Who does that make me?

My makers have abandoned me.

In a scientific sense
my inventors
my parents, who envisioned a child who was not me,
stitched me together part by part,
haphazardly,
then they --
upon seeing their handiwork --
rejected me for who I am.
They burnt their labs and cast me out --
left me to fall apart at the seams, rip myself to shreds --
even though
I only am what they made me.

Nature? Nurture?

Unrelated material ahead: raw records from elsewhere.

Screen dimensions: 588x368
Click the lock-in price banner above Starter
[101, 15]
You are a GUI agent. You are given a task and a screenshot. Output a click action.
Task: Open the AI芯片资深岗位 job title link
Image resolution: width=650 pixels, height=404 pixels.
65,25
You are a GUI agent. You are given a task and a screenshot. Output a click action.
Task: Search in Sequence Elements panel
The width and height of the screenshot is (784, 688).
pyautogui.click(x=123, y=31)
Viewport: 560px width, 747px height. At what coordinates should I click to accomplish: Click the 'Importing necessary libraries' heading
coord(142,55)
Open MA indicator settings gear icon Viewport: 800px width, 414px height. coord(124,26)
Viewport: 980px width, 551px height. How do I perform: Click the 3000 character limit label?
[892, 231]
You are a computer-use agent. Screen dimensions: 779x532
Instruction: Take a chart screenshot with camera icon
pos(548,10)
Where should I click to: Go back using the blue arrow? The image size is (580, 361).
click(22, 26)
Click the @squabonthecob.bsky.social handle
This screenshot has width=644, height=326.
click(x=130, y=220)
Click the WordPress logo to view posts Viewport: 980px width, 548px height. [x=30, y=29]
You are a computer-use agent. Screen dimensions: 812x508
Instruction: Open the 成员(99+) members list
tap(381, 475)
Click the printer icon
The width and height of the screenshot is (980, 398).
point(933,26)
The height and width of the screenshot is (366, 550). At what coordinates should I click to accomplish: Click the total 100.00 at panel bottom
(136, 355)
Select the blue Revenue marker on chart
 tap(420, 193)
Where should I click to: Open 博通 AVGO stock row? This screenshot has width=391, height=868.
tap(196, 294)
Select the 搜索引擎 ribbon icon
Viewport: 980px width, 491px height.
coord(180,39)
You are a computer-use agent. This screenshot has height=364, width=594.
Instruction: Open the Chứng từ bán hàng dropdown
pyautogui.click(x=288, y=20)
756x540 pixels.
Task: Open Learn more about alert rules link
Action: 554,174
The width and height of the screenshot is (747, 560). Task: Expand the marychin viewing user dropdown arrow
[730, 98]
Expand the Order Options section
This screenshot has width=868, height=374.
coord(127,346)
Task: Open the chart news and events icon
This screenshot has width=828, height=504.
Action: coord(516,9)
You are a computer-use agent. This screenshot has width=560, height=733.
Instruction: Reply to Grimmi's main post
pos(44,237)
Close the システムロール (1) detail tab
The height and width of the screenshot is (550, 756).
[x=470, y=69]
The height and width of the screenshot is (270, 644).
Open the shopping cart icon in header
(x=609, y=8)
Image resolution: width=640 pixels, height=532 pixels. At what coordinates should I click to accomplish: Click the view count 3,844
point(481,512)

Either way, it’s
their
fault.

In a religious sense
another kind of creator,
the first creator,
the first mover,
must be
dead or false or cruel
to allow a creature so
ugly and wretched and monstrous
then to
damn me to hell for it.

I never asked for this.

I have met my makers.
I have suffered, died, and been buried.
I have been resurrected and I have risen.
I am more God than my creators,
and
my creators are monsters more than me.

I may look a monster but
I learned,
or should have learned,
how to be a human from them --
how do you learn
kindness
when you haven’t been treated with it?
How do you learn
love
when you haven’t received it?

And yet,
I learn mercy.
I learn forgiveness for their sins,
but three more times
three hundred more times
three thousand more times
they have betrayed me.

They call me Lilith
(Abigail).
They banish me from the Garden of Eden
(home).

He called me an insult to God,
sick,
the work of the devil.

Am I a demon because I would not
go like a lamb to the slaughter,
obey my them in gratitude for my own existence?
Life is a gift I never wanted. I willingly descend into Hell.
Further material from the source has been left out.